Una joven ONG de Colonia La Hortensia, departamento General Obligado, ganó el premio a la Gestión Solidaria del Campo que entregan Revista Chacra y Banco Galicia. Trabajan en la capacitación de pobladores y obreros del surco para darles sustentabilidad económica y frenar el despoblamiento rural.

Por Juan Manuel Fernández
Diario El Litoral

Por más que la busquen no la van a encontrar en ningún mapa. Su nombre aparenta ser una colonia, pero apenas si alcanza a un puñado de ranchos derruidos repartidos alrededor de una escuela y una capilla. No hay más que eso. Ni agua, ni dispensario, ni electricidad. Mucho menos asfalto o un servicio de transporte público. Sólo rompen la monotonía, entre la caña y el algodón, algún poblador en bicicleta o una majada de chivos levantando polvo al cruzar el camino.

Es un páramo oculto al oeste de Tacuarendí, en el chaco santafesino. Allí sobreviven familias campesinas, pequeños productores y obreros del surco. Algunos aún tienen escasas porciones de tierra heredada de los tiempos de la colonia. Otros ocupan tierra fiscal. La mayoría perdura sin empleo estable desde la mecanización de las cosechas y el descalabro de las economías regionales en los noventa. Difícil imaginar a uno de ellos subido al escenario de la Exposición Rural de Palermo. Y sin embargo sucedió.

Un mes atrás, entre 89 concursantes de todo el país, la ONG Aprendiendo a Emprender Proyectos de Vida, de colonia La Hortensia, recibió el premio a la Gestión Solidaria del Campo en la categoría “Promoción Laboral”. La Revista Chacra y el Banco Galicia valoraron los cuatro ejes de su plan: apuntar a la formación integral de emprendedores; promover el autoconsumo y agregado de valor en origen; fortalecer a la institución como espacio de organización y toma de decisiones consensuadas; y recuperar espacios sociales a través de talleres y torneos para fortalecer la identidad cultural.

Aunque serán muy útiles, los $15.000 del premio dicen poco sobre el reto que tienen por delante, ya que el desafío es económico y cultural al mismo tiempo. Hombres y mujeres que por generaciones obedecieron órdenes de un patrón para conseguir sustento ahora deben adaptarse al mundo moderno y tomar decisiones por sí mismos, asumir riesgos, emprender. De lo contrario —lo saben— no tendrán más remedio que emigrar y ser más pobres aún en las orillas de una ciudad.

Datos para ubicar los elementos descritos
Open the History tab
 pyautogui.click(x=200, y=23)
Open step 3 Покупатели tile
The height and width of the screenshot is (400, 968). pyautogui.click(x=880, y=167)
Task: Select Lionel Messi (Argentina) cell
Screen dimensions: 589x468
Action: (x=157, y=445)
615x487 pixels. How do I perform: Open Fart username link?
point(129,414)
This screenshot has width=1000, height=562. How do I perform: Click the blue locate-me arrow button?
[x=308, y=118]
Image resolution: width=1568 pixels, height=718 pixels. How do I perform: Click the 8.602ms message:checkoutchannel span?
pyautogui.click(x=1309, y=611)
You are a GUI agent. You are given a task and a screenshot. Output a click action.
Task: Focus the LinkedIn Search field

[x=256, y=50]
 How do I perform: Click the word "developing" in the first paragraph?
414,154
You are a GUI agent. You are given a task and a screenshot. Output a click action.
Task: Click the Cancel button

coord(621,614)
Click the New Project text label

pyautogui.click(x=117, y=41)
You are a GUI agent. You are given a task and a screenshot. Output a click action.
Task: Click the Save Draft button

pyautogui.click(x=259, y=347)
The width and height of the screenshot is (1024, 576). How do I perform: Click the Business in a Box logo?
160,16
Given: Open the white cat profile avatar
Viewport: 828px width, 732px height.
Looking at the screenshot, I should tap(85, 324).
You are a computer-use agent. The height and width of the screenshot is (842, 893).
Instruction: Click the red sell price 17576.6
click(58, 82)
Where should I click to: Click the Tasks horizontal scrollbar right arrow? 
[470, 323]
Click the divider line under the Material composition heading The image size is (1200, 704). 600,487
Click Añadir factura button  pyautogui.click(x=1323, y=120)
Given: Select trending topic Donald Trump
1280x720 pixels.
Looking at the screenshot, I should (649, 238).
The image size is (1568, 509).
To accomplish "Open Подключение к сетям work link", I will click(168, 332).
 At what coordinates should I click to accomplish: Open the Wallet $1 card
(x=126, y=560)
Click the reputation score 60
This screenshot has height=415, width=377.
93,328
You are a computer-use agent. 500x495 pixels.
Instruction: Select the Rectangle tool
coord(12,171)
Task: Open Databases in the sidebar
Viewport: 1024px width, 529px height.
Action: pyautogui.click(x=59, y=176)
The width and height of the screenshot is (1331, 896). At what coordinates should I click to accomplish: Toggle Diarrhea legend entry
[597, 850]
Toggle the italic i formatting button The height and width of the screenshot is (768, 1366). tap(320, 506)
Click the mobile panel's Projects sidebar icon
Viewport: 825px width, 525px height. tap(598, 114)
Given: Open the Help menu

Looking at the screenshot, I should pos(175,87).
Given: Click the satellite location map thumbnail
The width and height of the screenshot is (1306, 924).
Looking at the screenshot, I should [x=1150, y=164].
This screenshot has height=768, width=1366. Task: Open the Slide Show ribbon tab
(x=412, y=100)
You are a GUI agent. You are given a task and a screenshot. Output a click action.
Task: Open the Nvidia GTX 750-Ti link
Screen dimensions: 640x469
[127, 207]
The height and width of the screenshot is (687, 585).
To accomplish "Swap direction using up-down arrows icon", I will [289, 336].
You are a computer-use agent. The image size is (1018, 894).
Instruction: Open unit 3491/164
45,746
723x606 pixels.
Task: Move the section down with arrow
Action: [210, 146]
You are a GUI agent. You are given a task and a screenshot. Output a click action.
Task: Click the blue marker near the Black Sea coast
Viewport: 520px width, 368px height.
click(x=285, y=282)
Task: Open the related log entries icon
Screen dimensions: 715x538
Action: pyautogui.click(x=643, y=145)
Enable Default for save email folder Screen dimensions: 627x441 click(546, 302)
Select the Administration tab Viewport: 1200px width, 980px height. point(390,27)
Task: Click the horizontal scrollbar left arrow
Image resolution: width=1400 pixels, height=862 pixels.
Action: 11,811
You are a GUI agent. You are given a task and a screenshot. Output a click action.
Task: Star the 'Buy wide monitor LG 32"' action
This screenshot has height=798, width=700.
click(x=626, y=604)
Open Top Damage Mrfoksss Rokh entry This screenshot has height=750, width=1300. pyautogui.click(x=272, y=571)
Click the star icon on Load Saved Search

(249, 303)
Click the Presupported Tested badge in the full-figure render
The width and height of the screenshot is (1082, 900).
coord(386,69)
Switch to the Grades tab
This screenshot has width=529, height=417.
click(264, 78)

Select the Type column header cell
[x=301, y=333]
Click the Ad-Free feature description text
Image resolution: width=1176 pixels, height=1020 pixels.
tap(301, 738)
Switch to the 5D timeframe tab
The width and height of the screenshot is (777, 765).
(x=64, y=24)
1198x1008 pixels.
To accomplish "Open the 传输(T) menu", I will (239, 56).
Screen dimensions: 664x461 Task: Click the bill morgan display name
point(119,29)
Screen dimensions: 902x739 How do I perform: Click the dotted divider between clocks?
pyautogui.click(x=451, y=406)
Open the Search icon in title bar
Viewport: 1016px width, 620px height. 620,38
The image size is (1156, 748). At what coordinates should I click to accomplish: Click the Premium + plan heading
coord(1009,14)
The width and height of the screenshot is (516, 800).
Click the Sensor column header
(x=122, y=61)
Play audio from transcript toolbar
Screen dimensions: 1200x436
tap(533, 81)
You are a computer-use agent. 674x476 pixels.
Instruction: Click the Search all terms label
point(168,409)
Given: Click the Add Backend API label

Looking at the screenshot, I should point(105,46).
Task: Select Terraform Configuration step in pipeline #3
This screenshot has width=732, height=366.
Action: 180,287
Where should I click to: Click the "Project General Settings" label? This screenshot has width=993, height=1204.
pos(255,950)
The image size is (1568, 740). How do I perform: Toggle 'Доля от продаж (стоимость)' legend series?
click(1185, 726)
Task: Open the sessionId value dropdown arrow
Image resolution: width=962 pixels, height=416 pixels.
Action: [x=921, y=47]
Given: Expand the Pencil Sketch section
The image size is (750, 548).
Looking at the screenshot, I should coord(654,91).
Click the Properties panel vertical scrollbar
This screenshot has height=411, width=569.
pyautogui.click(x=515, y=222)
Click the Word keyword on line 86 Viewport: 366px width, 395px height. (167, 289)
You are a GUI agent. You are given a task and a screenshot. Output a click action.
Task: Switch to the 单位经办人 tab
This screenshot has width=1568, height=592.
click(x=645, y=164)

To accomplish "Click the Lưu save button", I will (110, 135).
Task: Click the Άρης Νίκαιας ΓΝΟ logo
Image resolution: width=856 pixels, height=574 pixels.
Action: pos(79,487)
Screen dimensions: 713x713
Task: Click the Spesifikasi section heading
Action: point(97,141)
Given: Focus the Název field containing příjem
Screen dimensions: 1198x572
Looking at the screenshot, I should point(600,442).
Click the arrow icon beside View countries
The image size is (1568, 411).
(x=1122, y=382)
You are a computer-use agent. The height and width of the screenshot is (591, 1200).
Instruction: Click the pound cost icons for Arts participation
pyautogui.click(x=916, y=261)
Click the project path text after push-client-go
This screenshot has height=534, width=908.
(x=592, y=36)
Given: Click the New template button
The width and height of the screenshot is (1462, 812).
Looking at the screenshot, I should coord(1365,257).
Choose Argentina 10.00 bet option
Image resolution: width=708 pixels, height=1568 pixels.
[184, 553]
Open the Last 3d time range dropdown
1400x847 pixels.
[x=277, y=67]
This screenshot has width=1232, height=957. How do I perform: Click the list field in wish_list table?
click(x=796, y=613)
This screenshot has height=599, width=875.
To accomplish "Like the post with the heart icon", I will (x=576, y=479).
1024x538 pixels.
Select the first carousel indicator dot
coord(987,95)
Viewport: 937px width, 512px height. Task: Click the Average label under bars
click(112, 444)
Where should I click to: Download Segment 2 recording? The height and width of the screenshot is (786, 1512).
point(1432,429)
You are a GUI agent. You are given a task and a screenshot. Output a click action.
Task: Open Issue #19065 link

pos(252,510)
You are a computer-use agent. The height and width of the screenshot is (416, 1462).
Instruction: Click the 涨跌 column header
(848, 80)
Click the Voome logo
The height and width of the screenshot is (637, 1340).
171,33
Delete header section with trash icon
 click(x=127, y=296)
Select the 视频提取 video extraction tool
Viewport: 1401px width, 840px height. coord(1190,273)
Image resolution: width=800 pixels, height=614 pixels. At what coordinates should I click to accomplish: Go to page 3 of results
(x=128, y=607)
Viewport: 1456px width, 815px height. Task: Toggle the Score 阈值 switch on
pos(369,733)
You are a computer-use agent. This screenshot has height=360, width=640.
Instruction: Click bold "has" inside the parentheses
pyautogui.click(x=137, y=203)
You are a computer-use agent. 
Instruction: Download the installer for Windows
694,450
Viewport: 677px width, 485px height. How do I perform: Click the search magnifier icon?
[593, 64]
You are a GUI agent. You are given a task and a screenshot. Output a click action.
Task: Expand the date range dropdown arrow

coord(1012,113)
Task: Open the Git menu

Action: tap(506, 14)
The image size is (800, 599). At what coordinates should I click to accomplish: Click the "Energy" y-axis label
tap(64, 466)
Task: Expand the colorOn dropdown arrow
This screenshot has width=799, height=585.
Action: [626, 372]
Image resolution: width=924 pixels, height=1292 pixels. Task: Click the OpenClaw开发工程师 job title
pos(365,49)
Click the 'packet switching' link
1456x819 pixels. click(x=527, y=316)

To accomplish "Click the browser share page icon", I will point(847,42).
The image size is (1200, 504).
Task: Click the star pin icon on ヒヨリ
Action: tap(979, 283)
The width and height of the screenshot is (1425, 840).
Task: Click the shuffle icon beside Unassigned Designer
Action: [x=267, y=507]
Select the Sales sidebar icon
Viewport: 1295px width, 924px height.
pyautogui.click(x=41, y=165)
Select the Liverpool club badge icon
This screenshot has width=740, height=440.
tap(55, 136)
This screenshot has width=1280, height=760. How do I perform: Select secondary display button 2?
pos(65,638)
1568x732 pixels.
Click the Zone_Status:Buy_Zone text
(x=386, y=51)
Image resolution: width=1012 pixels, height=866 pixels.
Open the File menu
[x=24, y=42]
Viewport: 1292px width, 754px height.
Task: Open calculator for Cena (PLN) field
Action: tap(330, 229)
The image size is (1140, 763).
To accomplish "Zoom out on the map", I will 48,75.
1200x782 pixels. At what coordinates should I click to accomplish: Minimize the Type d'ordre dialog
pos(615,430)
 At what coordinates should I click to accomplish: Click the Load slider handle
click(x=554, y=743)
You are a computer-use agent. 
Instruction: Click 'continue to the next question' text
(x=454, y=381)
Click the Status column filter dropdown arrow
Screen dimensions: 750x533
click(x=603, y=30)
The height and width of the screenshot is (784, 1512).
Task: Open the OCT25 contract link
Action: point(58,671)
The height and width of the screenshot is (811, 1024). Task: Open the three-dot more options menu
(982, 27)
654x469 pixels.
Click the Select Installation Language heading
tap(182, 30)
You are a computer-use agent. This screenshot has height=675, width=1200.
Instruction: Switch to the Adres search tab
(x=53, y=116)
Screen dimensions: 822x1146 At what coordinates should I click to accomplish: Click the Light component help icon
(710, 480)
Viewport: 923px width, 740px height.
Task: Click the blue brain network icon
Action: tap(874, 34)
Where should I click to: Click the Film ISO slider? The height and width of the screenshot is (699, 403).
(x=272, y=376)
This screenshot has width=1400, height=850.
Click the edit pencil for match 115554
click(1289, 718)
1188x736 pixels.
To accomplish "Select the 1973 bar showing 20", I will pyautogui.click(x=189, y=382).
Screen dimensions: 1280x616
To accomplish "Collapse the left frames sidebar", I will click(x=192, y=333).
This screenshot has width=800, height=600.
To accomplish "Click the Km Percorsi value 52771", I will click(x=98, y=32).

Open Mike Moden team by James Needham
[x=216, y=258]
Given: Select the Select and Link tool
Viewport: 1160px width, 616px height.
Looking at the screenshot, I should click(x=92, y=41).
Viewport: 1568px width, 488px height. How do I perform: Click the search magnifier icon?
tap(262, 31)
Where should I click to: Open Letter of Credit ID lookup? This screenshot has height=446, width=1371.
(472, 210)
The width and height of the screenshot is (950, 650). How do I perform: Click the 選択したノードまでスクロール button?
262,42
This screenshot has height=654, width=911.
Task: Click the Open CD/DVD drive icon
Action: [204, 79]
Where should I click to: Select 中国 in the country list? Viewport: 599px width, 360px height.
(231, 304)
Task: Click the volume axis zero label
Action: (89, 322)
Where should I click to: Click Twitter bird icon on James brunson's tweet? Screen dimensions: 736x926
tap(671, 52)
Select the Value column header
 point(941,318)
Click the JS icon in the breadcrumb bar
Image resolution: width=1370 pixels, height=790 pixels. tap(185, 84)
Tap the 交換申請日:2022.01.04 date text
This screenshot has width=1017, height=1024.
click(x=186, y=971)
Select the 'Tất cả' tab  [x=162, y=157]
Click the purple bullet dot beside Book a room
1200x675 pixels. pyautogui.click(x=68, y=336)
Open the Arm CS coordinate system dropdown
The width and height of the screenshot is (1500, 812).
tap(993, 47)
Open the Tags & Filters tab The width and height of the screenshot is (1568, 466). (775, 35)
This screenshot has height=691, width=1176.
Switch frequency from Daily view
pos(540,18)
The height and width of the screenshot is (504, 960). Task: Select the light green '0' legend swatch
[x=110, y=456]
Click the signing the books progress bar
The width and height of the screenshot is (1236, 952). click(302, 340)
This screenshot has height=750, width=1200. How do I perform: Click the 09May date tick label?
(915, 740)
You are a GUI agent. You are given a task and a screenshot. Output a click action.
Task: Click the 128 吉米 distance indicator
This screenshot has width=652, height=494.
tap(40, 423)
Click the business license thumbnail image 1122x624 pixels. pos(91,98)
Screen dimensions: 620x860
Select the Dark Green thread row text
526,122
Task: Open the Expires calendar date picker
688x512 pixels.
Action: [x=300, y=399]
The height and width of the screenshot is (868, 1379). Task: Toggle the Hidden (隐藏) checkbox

■ **Lista de tareas**
- a) Según el texto sobre Colonia La Hortensia, ¿entre cuántos concursantes ganó el premio la ONG?
- b) Sigue escribiendo el texto sobre Colonia La Hortensia a partir de su última oración.

■ **Respuestas del ejercicio**
- a) Entre 89 concursantes de todo el país.

- b)
Pesada herencia

Para entender el origen de la comunidad hay que remontarse a fines del siglo XIX, época en que se instaló el ingenio azucarero Tacuarendí, que luego daría nombre al pueblo ubicado entre Villa Ocampo y Las Toscas. Cuando esa empresa quebró, ya en el siglo XX, el gobierno provincial repartió tierras que luego los colonos fueron subdividiendo -sucesiones mediante- hasta llegar a componer un aglomerado de pequeños cuadros no mayores a 10 hectáreas. En épocas prósperas fueron sustentables hasta que en las últimas décadas se instaló la agricultura de escala, obligando a los propietarios a arrendar sus parcelas y emplearse como braceros u obreros del surco. Luego, la mecanización de las cosechas de caña y algodón terminó por expulsar mano de obra desocupada hacia los cordones de pobreza de las grandes ciudades. Muchos resistieron y se quedaron: algunos a costa de arrendar su tierra a precio vil y changuear para lograr un ingreso que les permita sobrevivir; otros levantando su vivienda sobre callejones o tierras fiscales.

“No queremos irnos a la ciudad, porque acá por lo menos tenemos la huerta, algunos animales que nos dan de comer, pero allá ¿qué haríamos? Allá no es pobreza, eso es miseria”, dice Roxana Borelli. Su madre, Zulma, y su hija, Eliana, asienten. Ninguna tiene trabajo. Sólo el jefe de la familia, el padre de Roxana (que es madre soltera), changuea de albañil y gracias a eso son de los pocos que tiene una casa de material en la colonia; aunque el techo es de paja, igual que todos. La vivienda se levantó en un terreno público, sobre lo que alguna vez se llamó “calle del arreo”.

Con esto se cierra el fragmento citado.